__Aim of the task__. From the records below, please repeat exactly the line that has "Open the Filter menu", the line that has "Task: Click the scroll-to-bottom arrow button", and every line between them, and nothing else.
◆ ◆ ◆ ◆
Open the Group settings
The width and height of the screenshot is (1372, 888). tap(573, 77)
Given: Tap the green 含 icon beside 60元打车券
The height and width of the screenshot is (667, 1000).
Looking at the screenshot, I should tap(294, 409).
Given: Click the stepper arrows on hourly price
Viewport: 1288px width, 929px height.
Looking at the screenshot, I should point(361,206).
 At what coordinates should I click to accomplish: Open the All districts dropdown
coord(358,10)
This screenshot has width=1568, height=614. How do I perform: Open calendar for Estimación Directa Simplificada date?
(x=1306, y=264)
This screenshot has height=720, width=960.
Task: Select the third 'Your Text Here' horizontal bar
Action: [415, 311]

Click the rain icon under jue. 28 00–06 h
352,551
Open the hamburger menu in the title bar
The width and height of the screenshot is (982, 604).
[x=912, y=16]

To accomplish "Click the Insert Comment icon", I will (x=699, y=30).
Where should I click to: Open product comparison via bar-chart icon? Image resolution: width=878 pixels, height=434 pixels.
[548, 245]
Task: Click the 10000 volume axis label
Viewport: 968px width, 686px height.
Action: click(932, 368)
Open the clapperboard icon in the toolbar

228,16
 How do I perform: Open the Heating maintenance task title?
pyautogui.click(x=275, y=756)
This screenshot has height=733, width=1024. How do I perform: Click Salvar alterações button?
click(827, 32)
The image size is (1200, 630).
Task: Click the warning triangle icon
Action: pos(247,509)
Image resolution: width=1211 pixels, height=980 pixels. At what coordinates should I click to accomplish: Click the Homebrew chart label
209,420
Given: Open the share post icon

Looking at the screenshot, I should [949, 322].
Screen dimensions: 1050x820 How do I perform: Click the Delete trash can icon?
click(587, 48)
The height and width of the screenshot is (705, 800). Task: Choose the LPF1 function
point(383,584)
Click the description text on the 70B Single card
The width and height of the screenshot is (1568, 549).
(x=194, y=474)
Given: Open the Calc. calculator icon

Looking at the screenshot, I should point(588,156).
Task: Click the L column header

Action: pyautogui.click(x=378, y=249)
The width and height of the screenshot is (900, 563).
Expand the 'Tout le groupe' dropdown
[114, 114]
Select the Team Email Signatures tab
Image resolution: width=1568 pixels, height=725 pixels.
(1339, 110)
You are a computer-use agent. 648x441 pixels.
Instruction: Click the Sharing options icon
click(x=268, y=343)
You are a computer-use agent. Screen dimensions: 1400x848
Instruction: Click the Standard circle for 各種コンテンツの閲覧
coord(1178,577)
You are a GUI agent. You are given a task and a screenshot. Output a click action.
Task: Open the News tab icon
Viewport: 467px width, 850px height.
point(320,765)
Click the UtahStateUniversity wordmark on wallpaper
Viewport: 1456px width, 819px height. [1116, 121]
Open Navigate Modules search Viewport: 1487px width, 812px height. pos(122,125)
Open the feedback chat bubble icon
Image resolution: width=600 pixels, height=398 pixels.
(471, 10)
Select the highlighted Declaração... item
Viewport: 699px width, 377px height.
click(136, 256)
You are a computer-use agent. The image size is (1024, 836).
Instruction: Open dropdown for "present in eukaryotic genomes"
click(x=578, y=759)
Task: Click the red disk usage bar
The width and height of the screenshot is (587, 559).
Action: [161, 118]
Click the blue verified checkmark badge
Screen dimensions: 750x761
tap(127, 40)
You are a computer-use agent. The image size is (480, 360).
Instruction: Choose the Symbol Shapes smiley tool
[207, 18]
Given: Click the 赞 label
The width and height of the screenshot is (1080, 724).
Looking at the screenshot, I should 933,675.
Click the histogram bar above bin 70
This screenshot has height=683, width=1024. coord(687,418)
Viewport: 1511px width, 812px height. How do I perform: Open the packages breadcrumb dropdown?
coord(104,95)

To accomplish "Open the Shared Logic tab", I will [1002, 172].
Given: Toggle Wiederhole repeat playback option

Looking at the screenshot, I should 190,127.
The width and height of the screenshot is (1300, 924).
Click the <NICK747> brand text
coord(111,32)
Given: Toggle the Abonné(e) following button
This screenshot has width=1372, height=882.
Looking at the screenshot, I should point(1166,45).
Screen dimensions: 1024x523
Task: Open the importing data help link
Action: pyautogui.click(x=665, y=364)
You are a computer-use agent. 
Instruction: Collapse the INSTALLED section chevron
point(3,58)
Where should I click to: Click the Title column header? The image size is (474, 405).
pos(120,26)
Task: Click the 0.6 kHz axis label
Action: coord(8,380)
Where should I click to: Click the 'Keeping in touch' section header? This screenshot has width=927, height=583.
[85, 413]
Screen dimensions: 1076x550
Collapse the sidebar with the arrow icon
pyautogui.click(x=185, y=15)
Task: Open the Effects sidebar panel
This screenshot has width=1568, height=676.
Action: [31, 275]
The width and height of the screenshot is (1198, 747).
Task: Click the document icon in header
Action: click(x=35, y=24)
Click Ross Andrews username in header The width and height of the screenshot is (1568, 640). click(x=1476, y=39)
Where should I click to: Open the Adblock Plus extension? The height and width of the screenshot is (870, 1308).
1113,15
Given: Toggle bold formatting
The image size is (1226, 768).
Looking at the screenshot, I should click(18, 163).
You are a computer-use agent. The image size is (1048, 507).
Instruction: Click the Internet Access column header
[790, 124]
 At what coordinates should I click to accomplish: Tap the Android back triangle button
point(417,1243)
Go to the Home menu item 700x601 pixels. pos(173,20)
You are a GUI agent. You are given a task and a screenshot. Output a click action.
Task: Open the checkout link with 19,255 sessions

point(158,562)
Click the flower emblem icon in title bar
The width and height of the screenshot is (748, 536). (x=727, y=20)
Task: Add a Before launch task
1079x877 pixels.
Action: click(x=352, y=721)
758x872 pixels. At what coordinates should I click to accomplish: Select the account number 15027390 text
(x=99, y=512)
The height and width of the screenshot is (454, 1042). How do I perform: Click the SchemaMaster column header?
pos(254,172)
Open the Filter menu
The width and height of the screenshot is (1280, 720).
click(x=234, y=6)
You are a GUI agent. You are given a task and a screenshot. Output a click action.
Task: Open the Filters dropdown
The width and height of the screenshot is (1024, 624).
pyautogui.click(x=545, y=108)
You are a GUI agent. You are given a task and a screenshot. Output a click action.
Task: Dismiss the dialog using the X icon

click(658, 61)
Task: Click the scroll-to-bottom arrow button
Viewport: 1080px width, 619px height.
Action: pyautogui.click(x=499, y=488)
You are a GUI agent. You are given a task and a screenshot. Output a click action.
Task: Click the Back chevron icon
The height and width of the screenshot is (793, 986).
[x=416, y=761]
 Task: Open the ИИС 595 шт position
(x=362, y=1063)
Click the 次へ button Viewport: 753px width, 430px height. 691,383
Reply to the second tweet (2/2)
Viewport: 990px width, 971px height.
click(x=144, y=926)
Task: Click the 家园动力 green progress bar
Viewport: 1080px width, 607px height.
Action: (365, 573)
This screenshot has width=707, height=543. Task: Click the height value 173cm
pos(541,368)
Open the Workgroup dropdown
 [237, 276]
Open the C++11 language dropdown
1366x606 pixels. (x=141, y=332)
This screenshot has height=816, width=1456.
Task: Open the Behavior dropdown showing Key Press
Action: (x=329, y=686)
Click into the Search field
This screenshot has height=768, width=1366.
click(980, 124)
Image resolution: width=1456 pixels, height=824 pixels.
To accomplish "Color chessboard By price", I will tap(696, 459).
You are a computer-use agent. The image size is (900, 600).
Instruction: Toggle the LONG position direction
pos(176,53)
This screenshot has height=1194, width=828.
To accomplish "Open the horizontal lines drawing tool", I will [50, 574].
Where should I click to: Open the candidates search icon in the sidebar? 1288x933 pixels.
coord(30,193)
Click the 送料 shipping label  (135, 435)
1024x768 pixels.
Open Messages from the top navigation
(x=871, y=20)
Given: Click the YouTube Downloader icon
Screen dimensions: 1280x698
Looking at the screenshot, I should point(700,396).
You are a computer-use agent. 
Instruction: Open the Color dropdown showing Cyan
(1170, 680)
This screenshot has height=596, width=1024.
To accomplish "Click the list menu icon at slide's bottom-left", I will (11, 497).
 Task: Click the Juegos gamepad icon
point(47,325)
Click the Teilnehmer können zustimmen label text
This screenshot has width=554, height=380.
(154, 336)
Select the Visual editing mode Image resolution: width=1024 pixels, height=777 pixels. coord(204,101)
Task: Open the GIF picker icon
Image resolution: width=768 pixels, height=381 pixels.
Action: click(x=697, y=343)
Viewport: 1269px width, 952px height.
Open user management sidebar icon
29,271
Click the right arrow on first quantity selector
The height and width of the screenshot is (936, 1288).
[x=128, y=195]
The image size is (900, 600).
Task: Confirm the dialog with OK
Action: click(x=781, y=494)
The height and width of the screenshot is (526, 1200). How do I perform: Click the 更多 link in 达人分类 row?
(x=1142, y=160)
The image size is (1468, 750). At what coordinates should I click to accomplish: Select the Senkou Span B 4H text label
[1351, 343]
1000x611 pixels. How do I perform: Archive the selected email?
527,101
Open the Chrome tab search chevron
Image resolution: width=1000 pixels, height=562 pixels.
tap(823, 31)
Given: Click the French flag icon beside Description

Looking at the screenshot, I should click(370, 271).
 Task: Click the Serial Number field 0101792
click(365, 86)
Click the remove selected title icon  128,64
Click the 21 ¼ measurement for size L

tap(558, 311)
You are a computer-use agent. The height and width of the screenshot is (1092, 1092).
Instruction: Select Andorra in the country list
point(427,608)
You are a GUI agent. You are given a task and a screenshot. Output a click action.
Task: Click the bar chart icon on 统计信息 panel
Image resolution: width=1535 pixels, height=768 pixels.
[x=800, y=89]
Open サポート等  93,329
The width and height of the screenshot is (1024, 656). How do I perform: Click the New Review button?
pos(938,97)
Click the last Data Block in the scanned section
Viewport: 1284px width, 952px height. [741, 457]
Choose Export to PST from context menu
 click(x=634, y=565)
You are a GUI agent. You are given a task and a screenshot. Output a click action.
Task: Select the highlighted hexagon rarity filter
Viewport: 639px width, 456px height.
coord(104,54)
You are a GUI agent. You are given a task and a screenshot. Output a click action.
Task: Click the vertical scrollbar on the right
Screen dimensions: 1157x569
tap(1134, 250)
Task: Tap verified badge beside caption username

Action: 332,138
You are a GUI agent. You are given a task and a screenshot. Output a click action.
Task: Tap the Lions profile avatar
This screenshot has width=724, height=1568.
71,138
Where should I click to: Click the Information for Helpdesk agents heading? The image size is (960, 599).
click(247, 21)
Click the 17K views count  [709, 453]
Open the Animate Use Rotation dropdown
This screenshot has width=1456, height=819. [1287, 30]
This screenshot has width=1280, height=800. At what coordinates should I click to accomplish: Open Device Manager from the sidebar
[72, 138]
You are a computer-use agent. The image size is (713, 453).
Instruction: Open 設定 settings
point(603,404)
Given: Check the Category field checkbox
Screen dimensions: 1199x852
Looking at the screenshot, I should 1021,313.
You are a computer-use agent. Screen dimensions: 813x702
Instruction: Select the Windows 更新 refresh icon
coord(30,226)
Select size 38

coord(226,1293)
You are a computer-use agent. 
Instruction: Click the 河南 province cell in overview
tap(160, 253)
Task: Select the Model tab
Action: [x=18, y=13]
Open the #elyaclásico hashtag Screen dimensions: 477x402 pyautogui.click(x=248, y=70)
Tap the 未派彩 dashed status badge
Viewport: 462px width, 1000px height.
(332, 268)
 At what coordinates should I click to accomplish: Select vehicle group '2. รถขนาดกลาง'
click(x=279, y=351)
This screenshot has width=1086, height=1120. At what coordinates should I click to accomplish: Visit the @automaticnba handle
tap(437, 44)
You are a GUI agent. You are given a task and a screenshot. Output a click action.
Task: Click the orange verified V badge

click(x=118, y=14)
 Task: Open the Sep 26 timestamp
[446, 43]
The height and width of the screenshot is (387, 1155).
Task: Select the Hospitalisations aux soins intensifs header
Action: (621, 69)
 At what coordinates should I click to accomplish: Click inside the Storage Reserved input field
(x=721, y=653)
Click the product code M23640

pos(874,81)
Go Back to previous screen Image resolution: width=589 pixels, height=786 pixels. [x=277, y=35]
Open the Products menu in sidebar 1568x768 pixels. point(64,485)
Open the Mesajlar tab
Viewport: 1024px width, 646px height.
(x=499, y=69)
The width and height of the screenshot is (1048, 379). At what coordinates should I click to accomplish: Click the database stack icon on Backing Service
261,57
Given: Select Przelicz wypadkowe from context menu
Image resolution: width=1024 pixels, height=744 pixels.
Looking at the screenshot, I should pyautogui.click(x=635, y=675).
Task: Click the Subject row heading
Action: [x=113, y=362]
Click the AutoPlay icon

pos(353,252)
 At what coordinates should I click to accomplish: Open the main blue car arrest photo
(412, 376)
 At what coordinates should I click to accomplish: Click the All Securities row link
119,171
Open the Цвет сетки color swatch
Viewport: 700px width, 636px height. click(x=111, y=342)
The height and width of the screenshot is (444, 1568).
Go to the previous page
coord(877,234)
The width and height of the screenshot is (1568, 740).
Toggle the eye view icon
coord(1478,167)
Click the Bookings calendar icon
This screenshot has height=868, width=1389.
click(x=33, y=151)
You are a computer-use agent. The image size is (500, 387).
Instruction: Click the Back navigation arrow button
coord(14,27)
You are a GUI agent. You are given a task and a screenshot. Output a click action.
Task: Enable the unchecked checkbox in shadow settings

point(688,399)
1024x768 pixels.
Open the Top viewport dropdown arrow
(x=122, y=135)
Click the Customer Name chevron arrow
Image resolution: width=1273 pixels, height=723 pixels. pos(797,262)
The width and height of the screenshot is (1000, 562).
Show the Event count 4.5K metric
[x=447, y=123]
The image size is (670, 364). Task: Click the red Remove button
◆ ◆ ◆ ◆
__Solution to this problem__.
Open the Filter menu
The width and height of the screenshot is (1280, 720).
click(x=234, y=6)
You are a GUI agent. You are given a task and a screenshot. Output a click action.
Task: Open the Filters dropdown
The width and height of the screenshot is (1024, 624).
pyautogui.click(x=545, y=108)
You are a GUI agent. You are given a task and a screenshot. Output a click action.
Task: Dismiss the dialog using the X icon

click(658, 61)
Task: Click the scroll-to-bottom arrow button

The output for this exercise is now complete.